**Task list:**
a) List every percentage figure given in the passage on AI data center demand below.
b) Carry the passage on AI data center demand forward from its final bullet point.

**Passage given:**
• • • • •

AI-focused data centers, such as Neocloud, are already being largely built in Europe. The demand for AI is enormous and real—not just hype—and adoption rates are increasing rapidly, says Christina Mertens (Virtus). According to her, the way data center space is leased has also changed: from flexible contracts of a few years for a few racks or 1 MW in a large facility, leasing has evolved to entire floors or even entire sites being leased by a single client, with longer-term and more secure contracts. The more a data center is customized for a client, the stronger the relationship and commitment become.

• Global demand for data centers is expected to triple, reaching over 180 GW
• By 2030, AI/ML and HPC workloads will account for 71% of the total, while GenAI will grow from 14% in 2025 to 40%.
• According to McKinsey, although significant capacity increases are announced through 2030, supply may remain below estimated demand after 2027. In Europe, the gap could reach 10 GW.

• • • • •

**Information supplied:**
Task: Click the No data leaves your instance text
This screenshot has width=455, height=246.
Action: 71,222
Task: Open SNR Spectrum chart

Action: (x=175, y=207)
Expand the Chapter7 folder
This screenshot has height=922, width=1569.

• • • • •

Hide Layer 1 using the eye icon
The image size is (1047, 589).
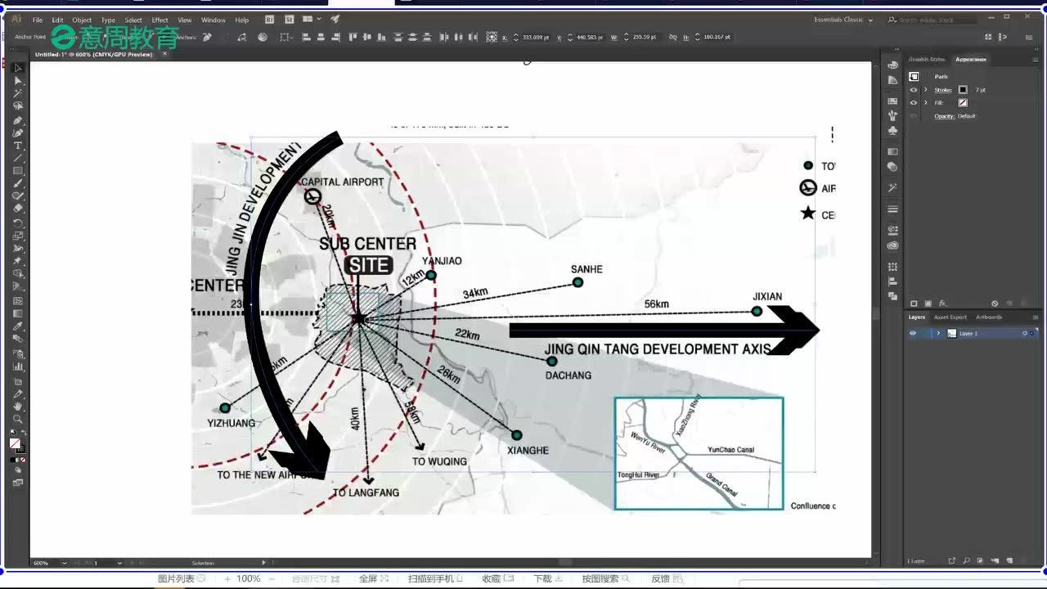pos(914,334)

• • • • •

**Written answers:**
a) 71%, 14%, 40%

b)
• This gap will put pressure on energy grids in key regions but will also create opportunities for new hubs and the entry of new market players.
• McKinsey estimates that Europe will account for approximately 15% of global workload volume by 2030, much of it driven by AI inference services.

Platform Global 2025 showed that data centers are more than just infrastructure—they’re hubs of innovation, where energy, AI technologies, and smart development strategies will shape who leads the next digital wave.